Render the entries starting at the line containing "Select the 'Establish" and ending at the line containing "click(x=219, y=564)" as a Markdown table with columns Nr and Line, omitting blank lines.

• **Extracted data**

^^^^^^^^^^^^^^^^

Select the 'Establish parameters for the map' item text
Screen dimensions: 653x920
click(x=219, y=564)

^^^^^^^^^^^^^^^^

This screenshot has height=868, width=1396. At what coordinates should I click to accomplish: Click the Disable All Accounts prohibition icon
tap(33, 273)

^^^^^^^^^^^^^^^^

• **Final answer**
| Nr | Line |
|---|---|
| 1 | Select the 'Establish parameters for the map' item text |
| 2 | Screen dimensions: 653x920 |
| 3 | click(x=219, y=564) |